§ **Text section**:
────────────────────────────────────────

Cluster-state code

Cluster-state code[1]

Also known as Graph-state code.

Description

A code based on a cluster state and often used in measurement-based quantum computation (MBQC) [2,3] (a.k.a. one-way quantum processing), which substitutes the temporal dimension necessary for decoding a conventional code with a spatial dimension. This is done by encoding the computation into the features of the cluster state''s graph.

Cluster states are stabilizer states defined on a graph. There is one stabilizer generator \(S_j\) per graph vertex \(j\) of the form \begin{align} S_j = X_{j} \prod_{k\in N(j)} Z_k~, \tag*{(1)}\end{align} where the neighborhood \(N(j)\) is the set of vertices which share an edge with \(j\).

An MBQC scheme can be constructed out of any qubit CSS code (via foliation [4]) or qubit stabilizer code [5]. The original MBQC scheme [6,7] uses the RBH cluster state on the bcc lattice (i.e., a cubic lattice with qubits on edges and faces).

Since they are stabilizer states, two cluster states are considered equivalent if they can be mapped into each other under a tensor product of arbitrary single-qubit Clifford operations. Such operations can sometimes be done via local complementation (LC) of the underlying graph [8,9]. Cluster states on \(8 \leq n \leq 27\) qubits are single-qubit Clifford equivalent iff they are LC equivalent [10–12].

Protection

Protection is related to the stabilizer code underlying the cluster state. There is no physical error correction, and decoding output is simply used to update the Pauli frame.

There exist necessary and sufficient conditions for a family of cluster states to exhibit TQO-1 [13]. Quantum weight enumerators of cluster state codes are known as sector weights [14–17].

Encoding

Initialization of all qubits in the \(|+\rangle\) state and action of \(CZ\) gates along the edges of the graph.A cluster-like state, or a state that is in the same SPT phase as a cluster state, can be prepared in finite time [18].ZX calculus based encoder representation [19].

Gates

The computation encoded in pre-determined fashion via topological features of the cluster state's graph, such as boundaries, defects, or twists. Such features can be created using \(Z\)-type measurements, which effectively cut a qubit off from the cluster state. Non-Clifford gates are performed by inserting non-Clifford states into particular singular qubits. More generally, any gate protocol of a qubit stabilizer code yields an MBQC protocol [5]. To perform the computation, subsets qubits are measured, e.g., along one two-dimensional slice of a 3D lattice for each time step. This effectively teleports the logical information into the remaining unmeasured portion of the cluster state. The computation terminates after all qubits are measured. The entire cluster state does not need to be created at the start of the computation. Instead, the portion of the cluster state in the extra dimension can be initialized as the computation progresses.Clifford operations can be realized as operations acting on graphs underlying a cluster state [9]. They can be done in any order, demonstrating parallelism [20].

Decoding

MBQC syndrome extraction is performed by multiplying certain single-qubit \(X\)-type measurements, which yield syndrome values.

Fault Tolerance

Photonic architecture [21].Generalized foliation procedures exist for noise-bias preserving MBQC [22].

────────────────────────────────────────

§ **Parts of the exercise**:
(1) What other name does the cluster-state code page give for the cluster-state code?
(2) Please pick up the cluster-state code page after its last sentence and continue it.
You won't need the listing that comes after this.

§ **Recorded information**:
────────────────────────────────────────

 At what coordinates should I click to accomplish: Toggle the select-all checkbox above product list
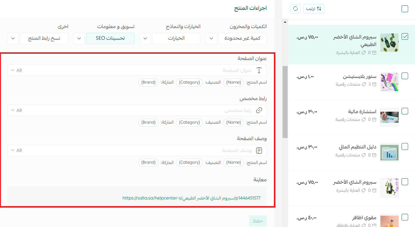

────────────────────────────────────────

§ **Results of the tasks**:
(1) Graph-state code.

(2)
Code Capacity Threshold

Independent \(X,Z\) noise: \(p_X = 2.9\%\) under MWPM decoding [6]. The threshold under ML decoding corresponds to the value of a critical point of the 3D random-plaquette \(\mathbb{Z}_2\) gauge theory (3D-RPGM) via the statistical mechanical mapping [23], calculated to be \(3.3 \%\) [24] (see also [25]).

Realizations

Quantum compututation with cluster states has been realized in the polarizations of photons [26,27].

Notes

See Refs. [28,29] for a review of cluster states and their applications.

Parents

Qubit stabilizer code — Cluster-state codes are particular qubit stabilizer codes. Any qubit stabilizer code is equivalent to a graph quantum code via a single-qubit Clifford circuit [30] (see also [9,31]). As a corollary, any qubit stabilizer state is equivalent to a cluster state under a single-qubit Clifford circuit [9][32; Appx. A]. Any fault-tolerant scheme based on qubit stabilizer codes can be mapped into a cluster-state based MBQC protocol [5].
Modular-qudit cluster-state code — Modular-qudit cluster-state codes reduce to cluster-state codes for \(q=2\).

Children

Cousins

Fusion-based quantum computing (FBQC) code — FBQC and MBQC are both computational models in which computation is done by measuring resource states (which are qubit stabilizer states). The difference between the two is in how the states are constructed. FBQC is based exclusively on two-qubit measurements tailored to photonic platforms. These measurements require a foliation with more qubits but one which can be built by fusing smaller modules.
Qubit CSS code — A resource cluster state can be constructed out of any qubit CSS code via foliation. Conversely, CSS codes can be constructed out of cluster states [4].
XP stabilizer code — XP stabilizer states are in one-to-one correspondence with weighted hypergraph states [33,34], which generalize both weighted graph states [28,35,36] and hypergraph states [37–39]. The latter can also be utilized in MBQC schemes [40,41].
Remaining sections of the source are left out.